Nell’ovvia considerazione che il concetto di decoro è suscettibile di inevitabile varietà interpretativa, la scrivente, senza voler limitare la libertà individuale, precisa che non potranno essere utilizzati pantaloni corti o pesantemente strappati, canotte, top, berretti, ciabatte ed ogni altro tipo di abbigliamento più consono ad ambienti e situazioni balneari. Si spera sia evidente e inequivocabile che il problema non sono i centimetri di pelle scoperta; si tratta piuttosto di rendere consapevolezza comune che ogni luogo e contesto richiedono ed esigono delle specificità estetiche e di immagine, cui non si dovrebbe mai derogare. Trattasi di rispetto per le Istituzioni e per le persone che vi portano un interesse. D’altronde, diviene sempre più diffusa anche tra gli adulti l’idea che quanto adatto per il mare o una discoteca possa esserlo per un ufficio pubblico, una scuola, un ambulatorio medico o perfino le corsie di un ospedale. Non è difficile imbattersi in adulti che mostrano di non conoscere le minime regole dell’opportunità e del decoro. Lo stesso accade con alcuni studenti e studentesse nelle scuole. Ma, come tutti riconoscono che i registri comunicativi vanno cambiati ed osservati nei diversi contesti, allo stesso modo è essenziale che si osservi il decoro e il rispetto dovuti a luoghi e istituzioni anche nell’abbigliamento, evitando il disinvolto ignorare che essere cittadini e non semplici individui semoventi è anche assumere doveri verso il resto del mondo”.
“Ciò detto, la scrivente raccomanda l’osservanza puntuale di quanto qui scritto e si riserva la facoltà di non ammettere a scuola o disporre l’allontanamento di chi non dovesse attenersi alle presenti disposizioni che, come sempre, rispondono esclusivamente ad esigenze formative. Le medesime disposizioni rimangono valide anche per le attività scolastiche extracurriculari e nel periodo di accesso agli uffici dopo la fine delle lezioni. Si confida nella consueta collaborazione di tutti”.

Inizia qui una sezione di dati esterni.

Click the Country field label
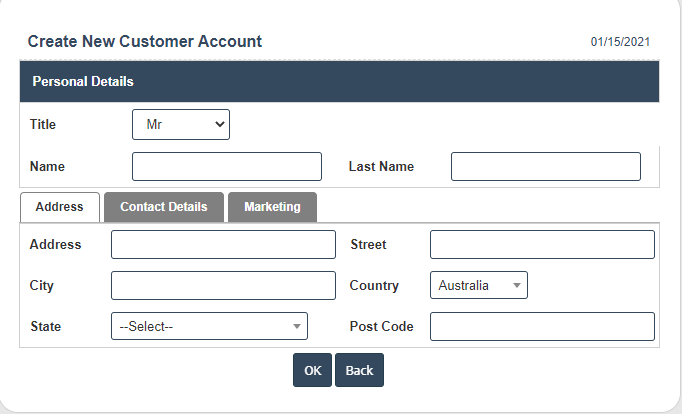Viewport: 682px width, 414px height. [374, 286]
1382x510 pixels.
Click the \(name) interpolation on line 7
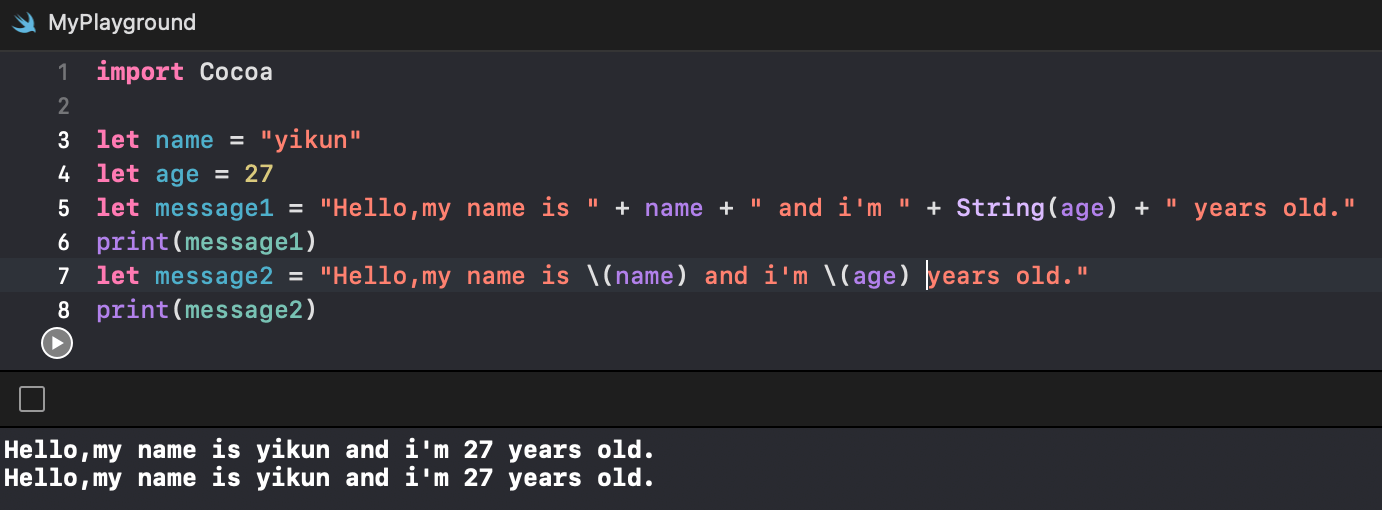click(x=636, y=276)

Tuttavia la dirigente, di fronte alle proteste che immediatamente si sono sollevate ha fatto sapere:
“La circolare è nata dalla necessità di ricordare ai ragazzi che “essere opportuni” può fare la differenza. Intendo dire che se devo andare in un ufficio pubblico certamente non posso presentarmi con un abbigliamento che sia più da discoteca o spiaggia. Non sono certamente quella che in altri tempi avremmo definito “bacchettona”, il dialogo con i ragazzi va sempre privilegiato. Il problema è che mi sono trovata di fronte a una sorta di epidemia di jeans strappati di cui restano solo i fili e non la trama e di pancini scopertissimi, insieme ad un corredo di ciabattine che nell’insieme posso anche starci, ma non a scuola. Su piccoli numeri mi sono espressa ad personam ma con una diffusione così estesa era necessario mettere nero su bianco. Penso che questo tipo di abbigliamento, in un luogo che per sua natura è diverso dalla spiaggia, possa essere un modo per dimostrare di essere sicuri, quando di fatto non lo si è. Mostro “i muscoli”.
“Credo di poter sostenere questo perché un gruppetto di ragazzi e ragazze mi ha chiesto di considerare l’opportunità, ed ho subito detto sì, di un corso su sessualità e affettività. E’ bello che loro considerino sullo stesso piano le due dimensioni, intendendole evidentemente interconnesse tra loro. Ne parleranno con medici, psicologi e a questo punto non escluso, a margine, di farli riflettere su quello che è il linguaggio non verbale. Vestirsi in un modo piuttosto che un altro è modo per parlare senza dire. E penso di non dover aggiungere altro”.